Since $\sqrt{1+1/n} < 1+1/(2n)$ and $((n+1)^2+1)/(n^2+1) = 1+(2n+1)/(n^2+1)$, this is true if $1/(2n) < (2n+1)/(n^2+1)$ or $4n^2+2n > n^2+1$, which is true for $n \ge 1$.

Note that more than this is true: Let's try to find the largest value of $c > 1$ such that $\sqrt{1+c/n} < ((n+1)^2+1)/(n^2+1)$.

As before, $\sqrt{1+c/n} < 1+c/(2n)$ so we want $c/(2n) < (2n+1)/(n^2+1)$ or $n^2+1 < (2/c)n(2n+1) =(4/c)n^2+2/c$.

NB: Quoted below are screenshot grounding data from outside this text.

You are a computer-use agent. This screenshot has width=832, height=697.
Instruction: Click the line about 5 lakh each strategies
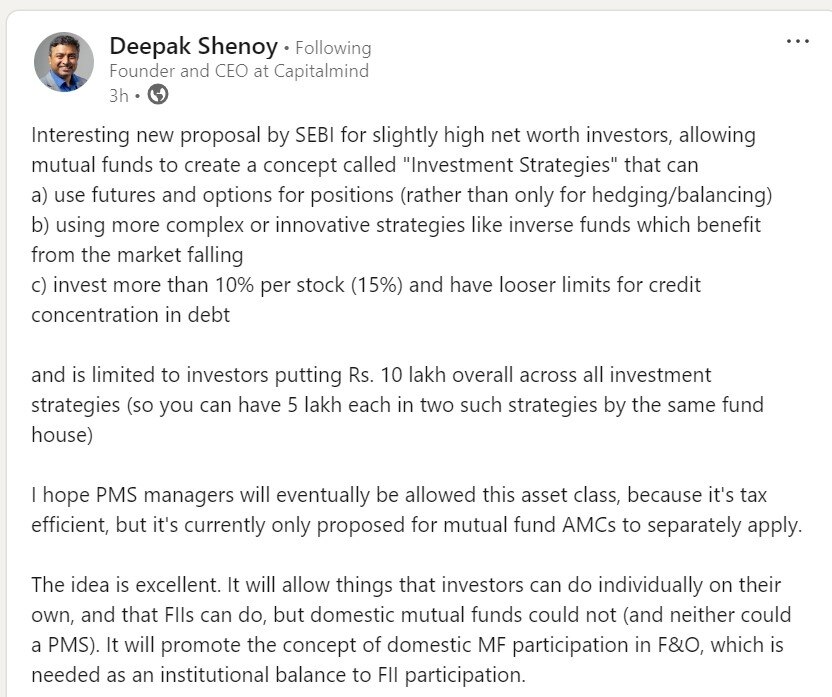tap(397, 405)
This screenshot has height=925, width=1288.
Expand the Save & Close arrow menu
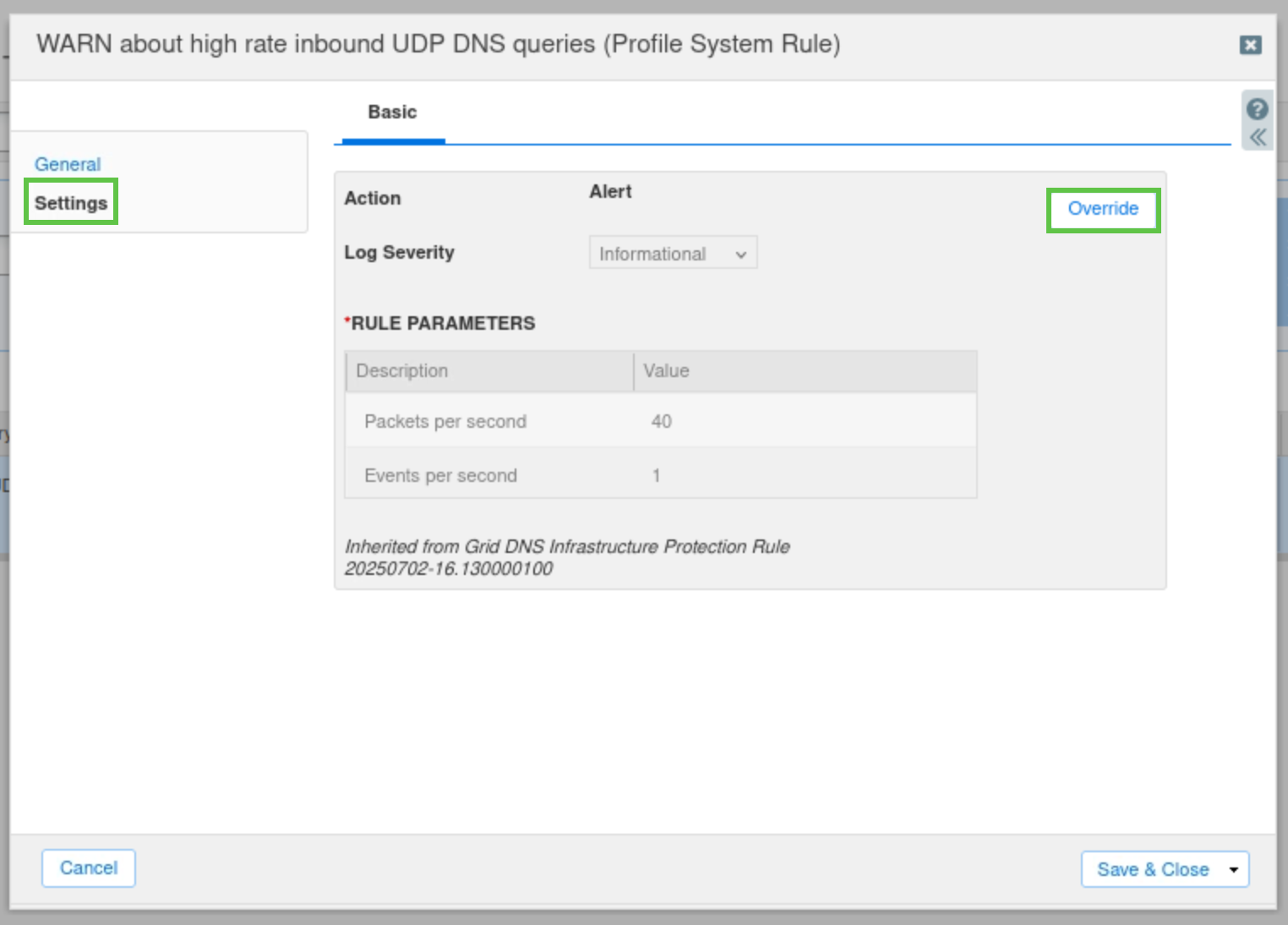1234,870
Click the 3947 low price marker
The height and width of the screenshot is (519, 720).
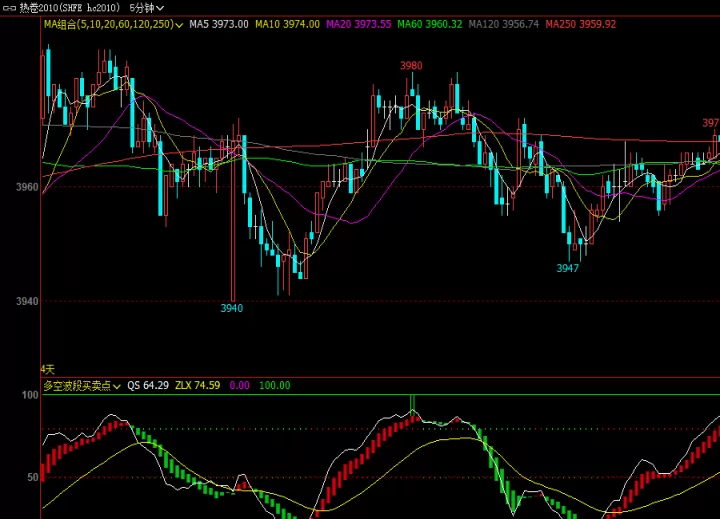(568, 268)

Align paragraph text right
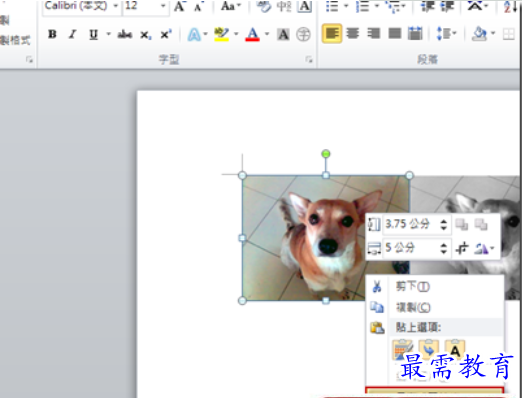373,33
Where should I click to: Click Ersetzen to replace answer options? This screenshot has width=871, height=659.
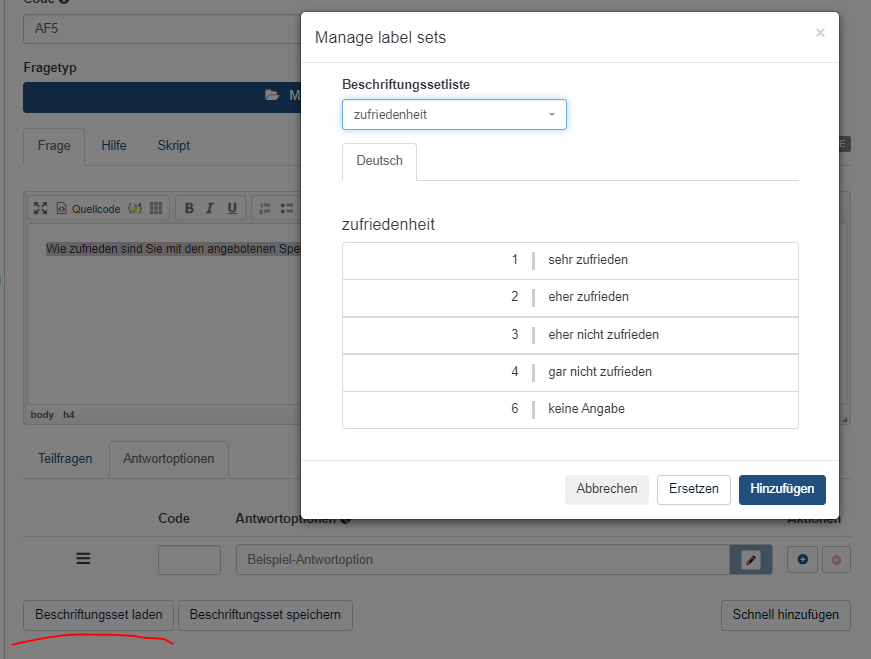coord(693,489)
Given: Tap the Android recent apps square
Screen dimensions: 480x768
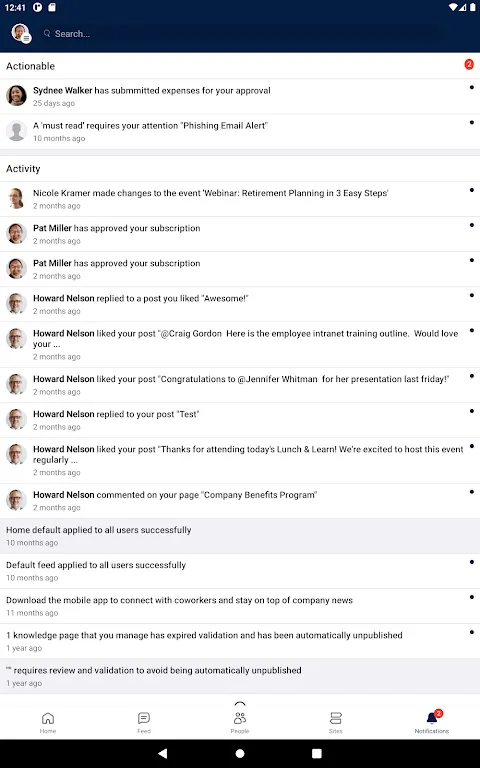Looking at the screenshot, I should coord(317,753).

For $c = 4$ this is false, but it is true for large enough $n$ for any $c < 4$. To see this, let $4/c = 1+d$ where $d > 0$. Then we want $n^2+1 < (1+d)n^2 + (1+d)/2$ or $d n^2 > 1-(1+d)/2 = (1-d)/2$ or, assuming $d < 1$ (this is true for all $n$ if $d \ge 1$), $n^2 > (1-d)/(2d) = 1/(2d) -1/2$. Thus $n > \sqrt{1/2d}$ works.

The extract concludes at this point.